9.6.3. Exercises: Layout of Widgets

  1. In Designer, try to reproduce a layout of buttons resembling that in Figure 9.14.

  2. The 15 puzzle (or n2–1 puzzle) involves an 4x4 (nxn) grid that contains 15 tiles numbered 1 to 15 (1 to n2–1), and one empty space. The only tiles that can move are those next to the empty space.

    • Create a 15 puzzle with QPushButtons in a QGridLayout.

    • At the start of the game, the tiles are presented to the player in "random" order. The object of the game is to rearrange them so that they are in ascending order, with the lowest numbered tile in the upper-left corner.

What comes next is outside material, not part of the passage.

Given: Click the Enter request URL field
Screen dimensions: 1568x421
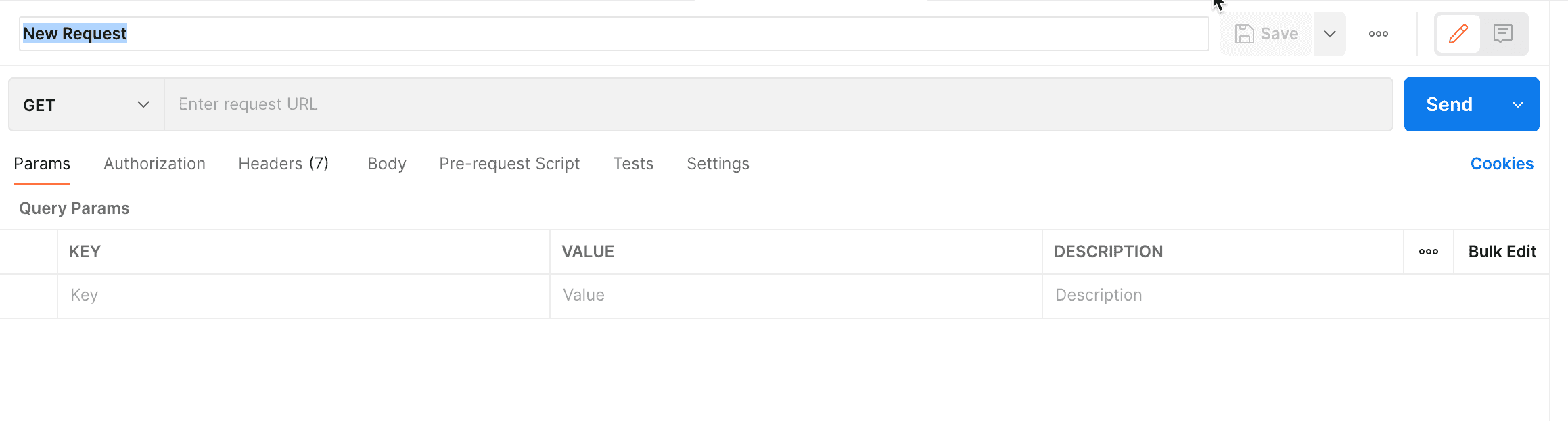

    • If the player solves the puzzle, pop up a QMessageBox saying "YOU WIN!" (or something more clever).

    • Add some buttons:

      • Shuffle – Randomize the tiles, by performing a large number (at least 50) of legal tile-slides.

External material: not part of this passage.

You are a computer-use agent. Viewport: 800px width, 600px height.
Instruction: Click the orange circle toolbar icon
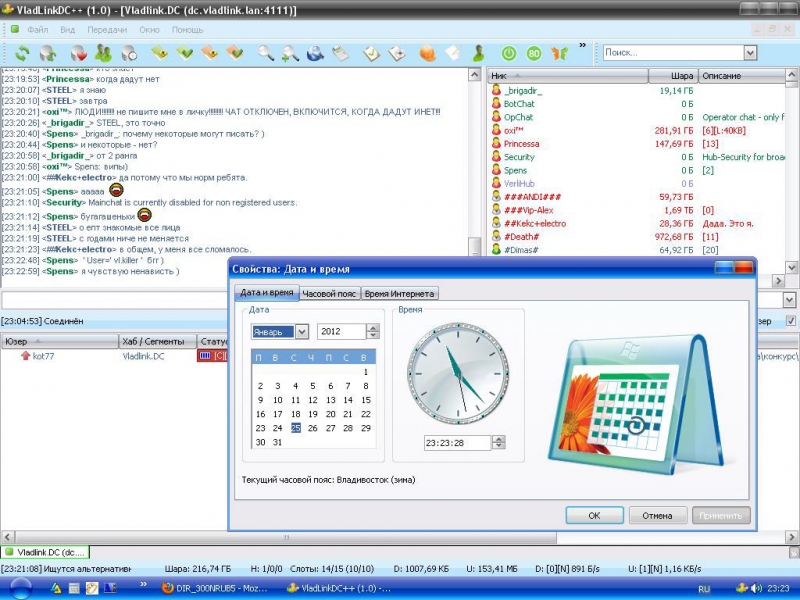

      • Quit – Terminate the game.

    Figure 9.15.  Sample 15 Puzzle

    Sample 15 Puzzle


[ fromfile: layout.xml id: x-layouts ]

[Tip] QButtonGroup

To avoid connecting a signal to a slot for each button, you can group the buttons together in a QButtonGroup, which has a 1-argument signal for QAbstractButton.

[Tip] Design Suggestions

Start with classes shown in Figure 9.16 and try to partition your code properly into them. The "view" classes should deal with GUI while the "model" classes should have no QWidget code or dependency at all, and deal only with the logic of the game.